加湿器の蒸気に副業を与えてみた。(2)
加湿器の蒸気のエネルギーを何とかしなければ。エネルギーといったら力だ。理科に強かったらエネルギーの定義をもっと正確に事細かに説明できるのでしょうが、何度も書くように私は文系で理科はさっぱりです。なので、エネルギーは力、活力、何かを動かすくらいのイメージしか沸いてきません。
その貧困なイメージをこねくり回しつつ、蒸気を眺めておりますと、一つのナイスアイデアが浮かんでまいりました。
「電力を使って発生した蒸気のエネルギーを、もう一度電力に戻せばお得なのではないかしら」
もともと電力を生み出すのには、火力発電所にしても原子力発電所にしても、蒸気を発生させてタービンとかいうでっかい風車みたいなのを回していたはずです。これまた理科に弱いので大雑把な捉え方ですが、だいたい合っていると思います。
それなら、加湿器から発生した蒸気で風車を回せば、何かできるかもしれないぞ!よし、まずは蒸気で風車を回してみよう。
今、私の手元には風車がありません。ほとんどの方の手元には無いはずです。あればその人は弥七である可能性が高くなります。まずは風車を作らなければなりません。でも風車の形は分かるものの作り方が分からない…。こんなときは困り果てる前にネットで検索です。…出ました。ネットって本当に便利ですね。こちらの作り方を参考にします。
弥七みたいな大きな風車がくるくる回る様を見てみたかったのですが、慣れない風車作りですので、確実に回すために軽くて小さなものを作ることにしました。羽根の材料は10cm角のメモ用紙にします。参考ページにあるようにカットをして、

一枚ずつ羽根を作ります。
四隅を折って、中心をテープで止めると羽根の完成です。

羽根の出来上がり。
完成した羽根は軸に止めます。軸は袋に「おてもと」と書かれてあるスタンダードな割り箸。割り箸と羽根の接合は部屋に掛けてあるコルクボードの画鋲を流用します。
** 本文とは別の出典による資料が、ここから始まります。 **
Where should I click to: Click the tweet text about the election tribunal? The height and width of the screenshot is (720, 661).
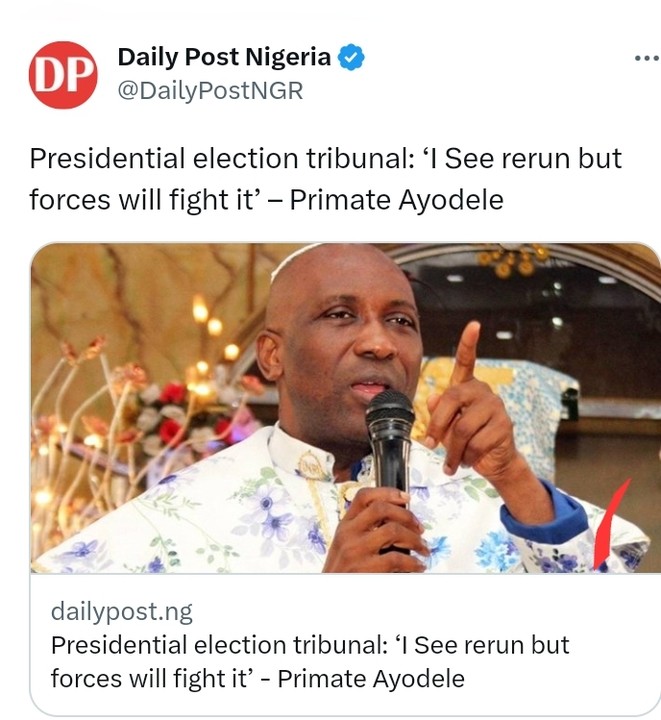click(x=325, y=179)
羽根がよく回転するように、錐で画鋲の直径よりも大きくします。
羽根の中心に画鋲の針を通し、割り箸に差し込むと完成です。

形は上々。
問題はこれが回るかどうか。羽根の一片に息を吹きかけます。ふー。

くるくるくるくる。
わー、回ったー。楽しいぞっ。
ふー。くるくる。
ふー。くるくる。
ふー…。
疲れた。肺活量が持ちません。けど、もっと回るところを見たい。そうだっ!ドライヤーを使えばよいのだ。すでにエネルギー問題解決という当初の目的を逸脱するどころか、全く逆の道を走り出してしまっていますが、風車の回転の面白さには勝てません。ドライヤーを取り出し、人力では叶わぬ強風を風車に浴びせかけます。
ぶおー。

からからからからっ!
すごいぞっ、風車。もっと回れ。そら回れっ!
あまりに楽しいので動画も用意してみました。 →[風車動画]
あー、楽しかった。ローテクニックな遊戯もたまには良いものです。で、終わってはいけないことは私にも分かっています。いよいよ蒸気で風車を回してみることにします。
水、塩を入れて、電源投入。10分待つ。蒸気出る。さあ、エネルギー問題解決の大実験です。先ほど勢いよく回った風車を蒸気にかざすと…

うんともすんとも。
全く回りません。微動だにしません。
だめか…。いや、エネルギー問題解決の使命に燃える私はあきらめません。説明書を読むと、
塩を入れすぎないようにしてください。
加湿されすぎて、蒸気でやけどすることがあります。また、電源プラグやコードが熱をもち、ショートや発火・火災の原因となります。
[禁止]
とあります。これは塩を多めに入れると蒸気の勢いが激しくなるということです。…塩を少し足してみました。
同様の作業を行う場合は、皆様個人の責任の下で行ってください。どのような損害が発生しても私は責任を負いかねます。
5分ほど様子を見ていると、蒸気の様相が変わってまいりました。

勢いよくもくもく。
これならいけるかも。がんばってくれ、蒸気。励ましの意味で手を近づけると…。

がんばってくれ。

ひっ、熱いっ!
説明書には、
蒸気吹出口にさわったり、顔などを近づけないでください。
やけどの原因となります。
[接触禁止]
とありました。幸いやけどに至らず一安心です。熱い思いをしましたが、蒸気の勢いに頼もしさを感じることもできました。
今度こそ回る。期待を込めて風車を近づけると、

再びうんともすんとも。
今回の実験は大失敗に終わったようです。蒸気の勢いは見た目よりも弱かったのね。残ったのは風車で普通に遊んだ楽しい思い出だけでした。